I’m having trouble getting pollen out of a few of my Teas at the moment… ‘M. Tillier’ didn’t produce any anthers with its first lot of flowers (very young plant that I disbudded to let it grow a bit first… buds were tiny… will improve as it ages but they had no pollen), and ‘St. Francis Xavier’ (NOT ‘Francis Dubreuil ’ x ‘Papa Gontier’) didn’t have much in the way of pollen, I keep missing ‘Comtesse de Labarrthe’ as the flowers seem to go from bud to blown while I’m at work and it’s a very slow grower for me, ‘NOT Francis Dubreuil’ seems to produce pollen but it doesn’t repeat very well here so far (though it is establishing still)… ‘Lady Hillingdon’ turned up her heels on me, "Souvenir de MME Leonie Veinnot’ is also a tiny cutting at the moment with no flowers, so ‘Safrano’ is the only Tea I have that is being productive at the moment and has grown well and is completely clean so far with a crop of flowers every few weeks… so when I saw ‘New Adventure’ I was interested in how it went and what it looked like and how much of ‘Safrano’ it retained… I’ll probably need to wait a few years before I can do much serious work with Teas.

Simon, ‘Comtesse de Labarathe’ is one tea that performs exceptionally well on this side of the mainland, after it has had time to establish… It flowers throughout the entire four seasons here, and remains pretty much evergreen. Fertility is proven. It is a “model-T” of sorts :slight_smile:

‘Comtesse de Labarathe’ is an easy seed parent but emasculating it can sometimes be a bit tricky.

Susceptible to Powdery Mildew.

Robert, CDLB shows some PM, like MANY of the Teas here, but thankfully in the case of CDLB it is not a big enough deal to worry about in my climate.

I hear you George. Powdery Mildew is my arch nemesis. Since I can’t test for black spot, it’s the only disease I feel I can have some hand in combating.

I’m doing my best to avoid it. I agree CDLB has enough good qualities that it’s worth exploring.

Yeah, I totally understand where you are coming from, Robert. Any dose of PM is never ideal, and it is a totally hiddeous disease when expressed badly in the very susceptible roses. As a matter of fact, it is the main reason I am sceptical about using a lot of otherwise gorgeous teas. :frowning:

For some reason it seems many of the roses closely allied to species from Asia have propensity to PM.

It’s frustrating, but the problem doesn’t seem to be insurmountable.


Does ‘Slater’s Crimson’ mildew for you?

Strangely I’ve never tried Slater’s here Paul.

Red is my least favorite color in roses.

I remember considering it at one time and concluding that working with one of it’s early descendants seemed a more productive route for utilization.

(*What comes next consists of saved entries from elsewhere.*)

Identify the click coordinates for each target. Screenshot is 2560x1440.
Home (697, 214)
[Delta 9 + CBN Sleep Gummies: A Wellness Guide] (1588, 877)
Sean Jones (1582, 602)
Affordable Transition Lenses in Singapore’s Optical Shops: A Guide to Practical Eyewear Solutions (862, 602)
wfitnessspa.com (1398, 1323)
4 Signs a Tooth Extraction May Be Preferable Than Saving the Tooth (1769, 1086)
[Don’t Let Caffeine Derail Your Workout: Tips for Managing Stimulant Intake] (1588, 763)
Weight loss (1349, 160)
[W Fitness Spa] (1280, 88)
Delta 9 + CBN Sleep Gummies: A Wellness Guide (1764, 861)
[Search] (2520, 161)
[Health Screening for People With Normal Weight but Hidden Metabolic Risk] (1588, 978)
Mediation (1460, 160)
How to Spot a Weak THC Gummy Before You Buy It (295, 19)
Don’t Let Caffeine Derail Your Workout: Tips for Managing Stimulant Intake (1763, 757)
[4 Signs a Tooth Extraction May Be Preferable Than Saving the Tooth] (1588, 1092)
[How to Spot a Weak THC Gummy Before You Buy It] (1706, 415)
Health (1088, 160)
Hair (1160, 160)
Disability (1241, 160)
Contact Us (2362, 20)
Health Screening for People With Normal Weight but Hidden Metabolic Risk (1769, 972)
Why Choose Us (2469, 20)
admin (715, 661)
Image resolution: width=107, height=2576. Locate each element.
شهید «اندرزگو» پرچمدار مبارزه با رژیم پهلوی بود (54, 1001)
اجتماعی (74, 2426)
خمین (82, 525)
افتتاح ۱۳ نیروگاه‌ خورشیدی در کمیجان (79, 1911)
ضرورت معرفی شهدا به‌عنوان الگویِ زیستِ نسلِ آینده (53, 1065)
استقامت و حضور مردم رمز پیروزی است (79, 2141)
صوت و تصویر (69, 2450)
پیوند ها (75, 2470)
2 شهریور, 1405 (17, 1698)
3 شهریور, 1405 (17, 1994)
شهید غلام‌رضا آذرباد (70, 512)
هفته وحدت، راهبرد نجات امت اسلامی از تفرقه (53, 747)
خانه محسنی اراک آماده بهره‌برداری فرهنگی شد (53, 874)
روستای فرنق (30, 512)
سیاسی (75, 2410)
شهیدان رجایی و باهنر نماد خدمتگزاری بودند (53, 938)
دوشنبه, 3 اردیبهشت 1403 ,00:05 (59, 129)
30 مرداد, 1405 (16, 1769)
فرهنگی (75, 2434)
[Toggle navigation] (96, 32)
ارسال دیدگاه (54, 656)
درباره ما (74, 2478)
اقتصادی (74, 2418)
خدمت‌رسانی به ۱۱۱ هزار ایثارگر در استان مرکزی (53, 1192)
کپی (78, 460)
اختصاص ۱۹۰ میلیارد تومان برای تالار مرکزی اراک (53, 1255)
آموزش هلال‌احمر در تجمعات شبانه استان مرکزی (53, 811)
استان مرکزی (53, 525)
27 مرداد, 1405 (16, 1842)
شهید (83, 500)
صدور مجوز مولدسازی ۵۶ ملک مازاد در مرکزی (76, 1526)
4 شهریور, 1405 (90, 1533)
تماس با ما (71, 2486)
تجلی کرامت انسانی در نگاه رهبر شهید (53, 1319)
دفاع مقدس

Just looking at descendants of ‘Éblouissant’ can boggle one’s mind. It’s the one I would likely go back to.

Since, with your help, I now have, ‘Magic Wand’, and considering I have limited space, it’s not something I’m likely to explore in the near future.

I also recently picked up another descendant, ‘Brittania’, among others things.

Getting anything out of 'Slater’s is likely to be a challenge, since I have confirmed what the records show: it has low fertility. However, unlike ‘Old Blush’, it never mildews here, not even under plastic.

I have ‘Eblouissant’ if you want it, or just some pollen. I tried to get it to make seed using ‘Home Run’ on it, but no go. I think ‘Magic Wand’ might be more useful in the end, as ‘Eblouissant’ tends to mildew for me, but ‘Magic Wand’ does not. Neither does it Blackspot, which is remarkable in my garden.

Yes, I’d steer away from ‘Old Blush’.

Descendants don’t always have problems with PM but anything we can do to mitigate moving susceptibility forward ought to be avoided in my opinion.

It makes sense. There are many other options.